In [1]:
# Dependencies
import tweepy
import json
import numpy as np
from config import consumer_key, consumer_secret, access_token, access_token_secret
from datetime import datetime
import pandas as pd
from nltk.tokenize import word_tokenize
import re

In [2]:
# Import and Initialize Sentiment Analyzer
from vaderSentiment.vaderSentiment import SentimentIntensityAnalyzer
analyzer = SentimentIntensityAnalyzer()

In [3]:
# Twitter API Keys
consumer_key = consumer_key
consumer_secret = consumer_secret
access_token = access_token
access_token_secret = access_token_secret

In [4]:
# Setup Tweepy API Authentication
auth = tweepy.OAuthHandler(consumer_key, consumer_secret)
auth.set_access_token(access_token, access_token_secret)
api = tweepy.API(auth, parser=tweepy.parsers.JSONParser(), wait_on_rate_limit=True)

In [5]:
# Lists to hold sentiments
compound_list = []
positive_list = []
negative_list = []
neutral_list = []

#list to hold tweet data
tweet_text = []
tweet_times = []
unique_ids = []
tweet_user = []
tweet_handle = []
tweet_followers = []
tweet_language = []
tweet_search_keyword = []

# "Real Person" Filters
min_tweets = 5
max_tweets = 10000
max_followers = 2500
max_following = 2500
lang = "en"
ignore_user = ['melaniebower89a','oliverpaige625','victorblake392']


In [6]:
top_stocks = pd.read_csv("SP_100_Tickers.csv")

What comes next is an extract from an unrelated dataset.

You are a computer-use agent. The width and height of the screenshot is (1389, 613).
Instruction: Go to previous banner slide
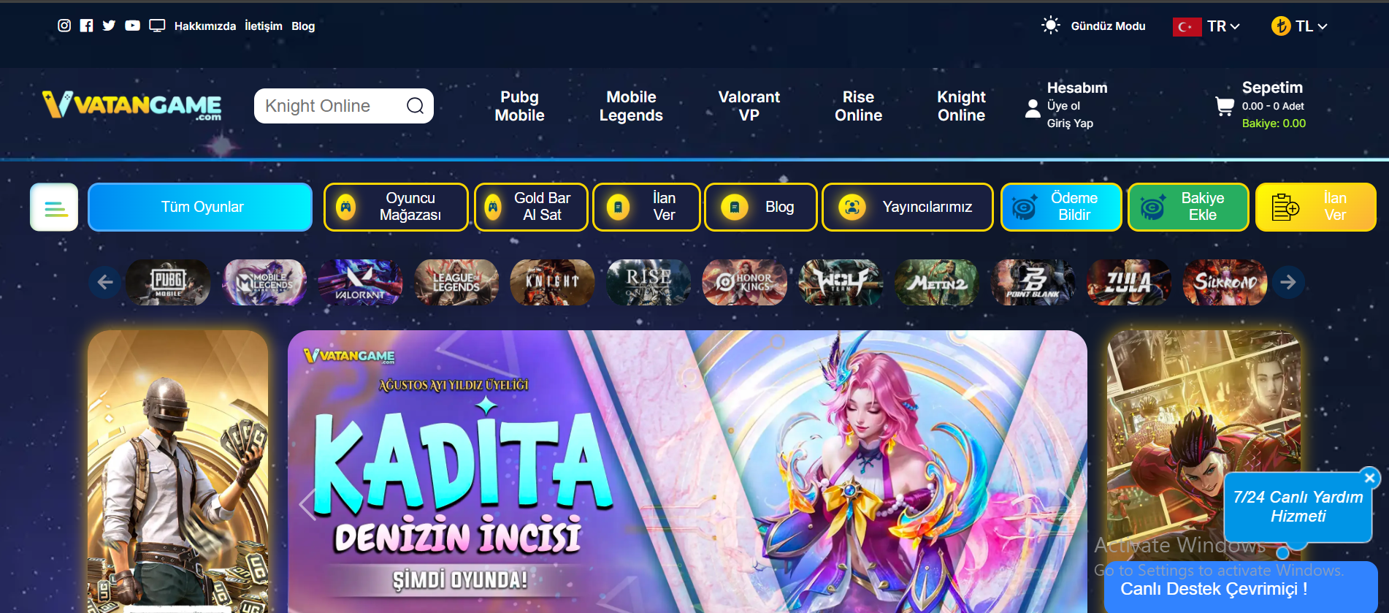(x=307, y=504)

stock_keywords_description = top_stocks["Name"].tolist()
stock_keywords_symbol = top_stocks["Symbol"].tolist()

stock_keywords = stock_keywords_description


In [7]:
#loop through keywords
for keyword in stock_keywords:
    
    #put tweeter searches in list
    public_tweets = api.search(keyword,count = 100)
    
    
    # Loop through all tweets
    for tweet in public_tweets["statuses"]:
        
        #Use filters to check if user meets conditions
        if (tweet["user"]["followers_count"] < max_followers and
            tweet["user"]["statuses_count"] > min_tweets and
            tweet["user"]["statuses_count"] < max_tweets and
            tweet["user"]["friends_count"] < max_following and
            tweet["user"]["lang"] == lang and not tweet['retweeted'] and 
            'RT @' not in tweet['text'] and 'Binance' not in tweet['text'] and
            tweet["user"]["screen_name"] not in ignore_user):
                        
            tweet_id = tweet["id"]
            
            # if Id is unique tweet data will be added
            if tweet_id not in unique_ids:
                
                unique_ids.append(tweet_id)
            
                tweet_search_keyword.append(keyword)
                tweet_text.append(tweet["text"])
                tweet_user.append(tweet["user"]["name"])
                tweet_handle.append(tweet["user"]["screen_name"])
                tweet_followers.append(tweet["user"]["followers_count"])
                tweet_language.append(tweet["user"]["lang"])
                tweet_times.append(tweet["created_at"])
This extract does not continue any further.